From 1b9b207a2852a690b791c8aa8df8ccfda2e23f18 Mon Sep 17 00:00:00 2001
From: Simon Weald <simon@simonweald.com>
Date: Tue, 4 Sep 2018 13:57:52 +0100
Subject: [PATCH] attempt to remove base url with trailing slash (if
 discovered)

---
 crawler.py | 9 +++++++++
 notes.md   | 2 +-
 2 files changed, 10 insertions(+), 1 deletion(-)

diff --git a/crawler.py b/crawler.py
index 782b7bc..d2011b6 100644
--- a/crawler.py
+++ b/crawler.py
@@ -7,6 +7,7 @@ import argparse
 from utils.helpers import (UrlPool, WebPage, sanitise_url)

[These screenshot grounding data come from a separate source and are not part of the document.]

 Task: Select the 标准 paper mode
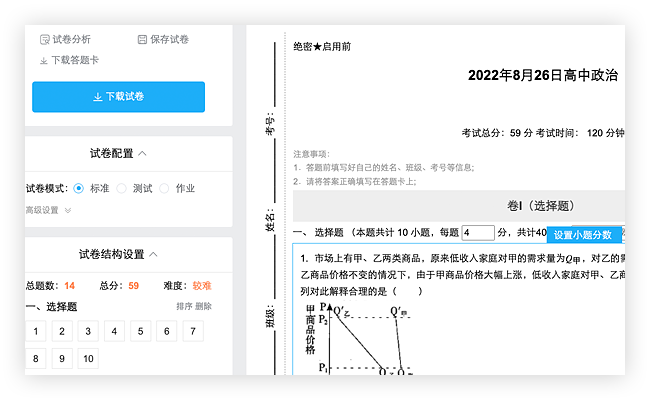[79, 188]

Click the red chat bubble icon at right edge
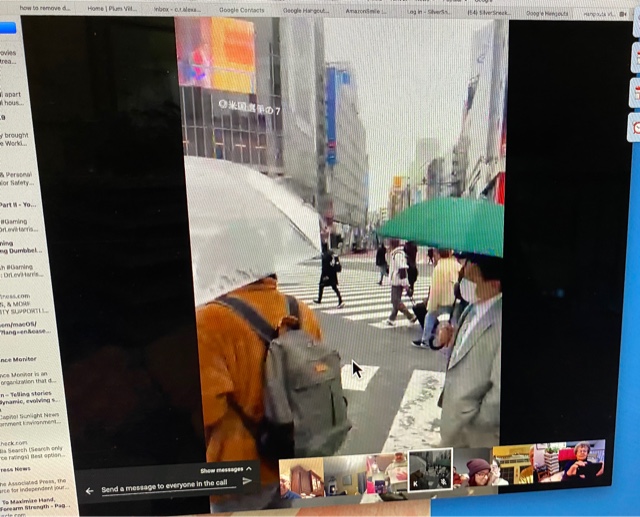[635, 126]
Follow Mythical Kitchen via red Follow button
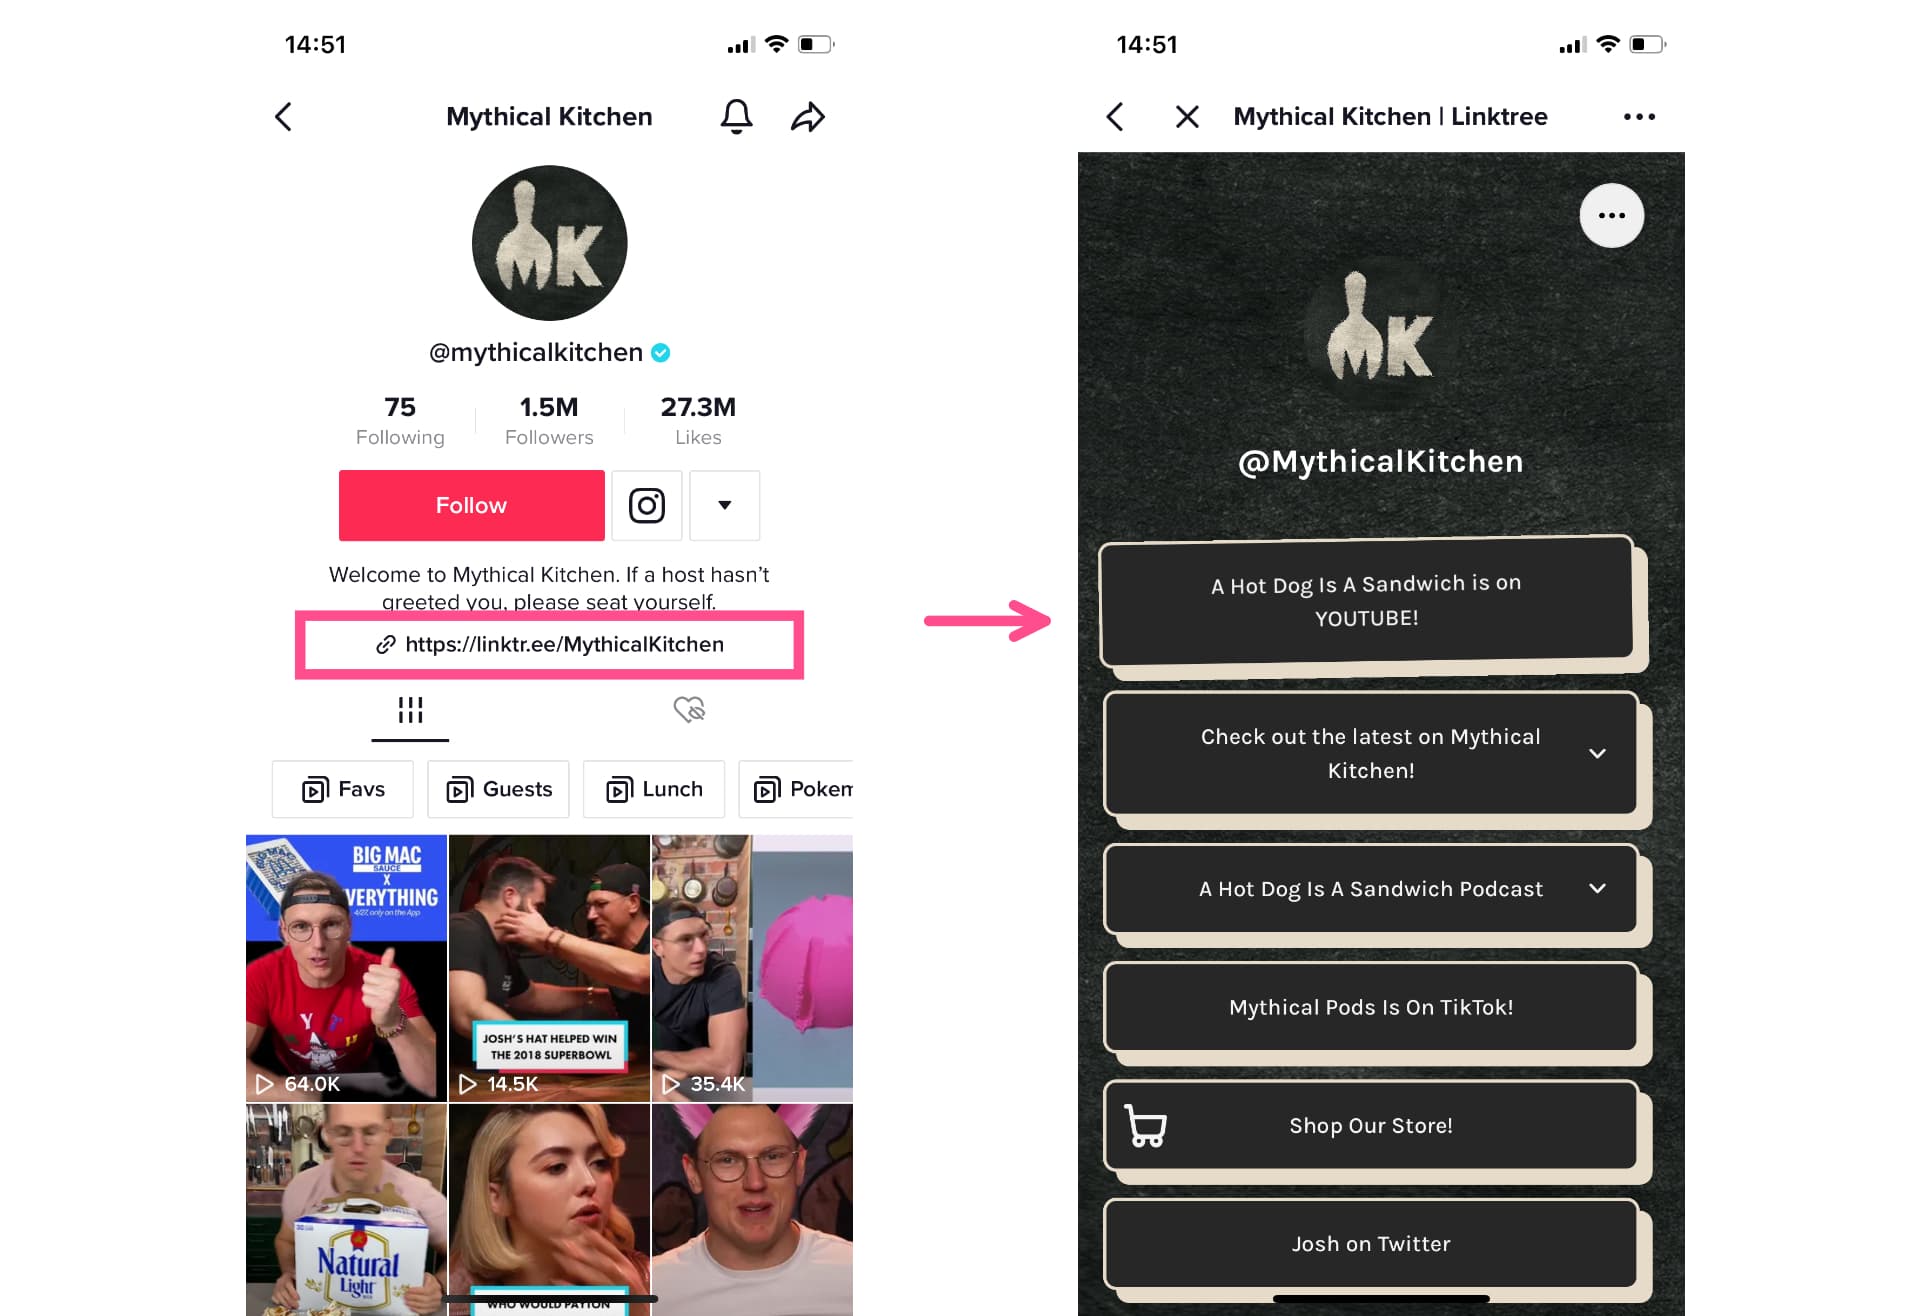The height and width of the screenshot is (1316, 1920). 471,505
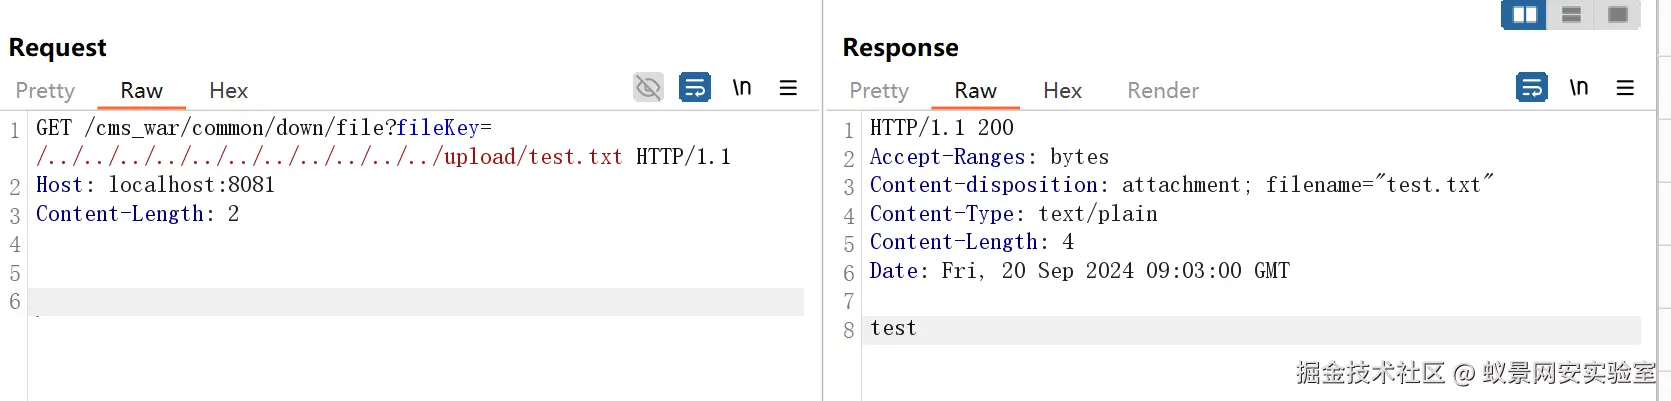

 from pprint import pprint
 
+
 def init_crawler(base_url=None):
     '''
     needs a docstring
@@ -20,11 +21,19 @@ def init_crawler(base_url=None):
         print(e)
 
     initial_urls = initial_page.list_urls()
+
     # ensure the base URL isn't crawled again
     try:
         initial_urls.remove(base_url)
     except KeyError:
         pass
+    # also ensure base URL wasn't discovered with a trailing slash on the
+    # initial page scrape
+    try:
+        initial_urls.remove("".join([base_url, '/']))
+    except KeyError:
+        pass
+
     # Add the base URL to the crawled pool
     crawled_urls.add_to_pool(base_url)
 
diff --git a/notes.md b/notes.md
index 737221e..1575f85 100644
--- a/notes.md
+++ b/notes.md
@@ -7,4 +7,4 @@
   * ~~`WebPage.parse_urls()` needs to compare startswith to base url~~
   * ignore any links which aren't to pages
   * better url checking to get bare domain
-  * remove base url from initial urls with and without trailing slash
\ No newline at end of file
+  * ~~remove base url from initial urls with and without trailing slash~~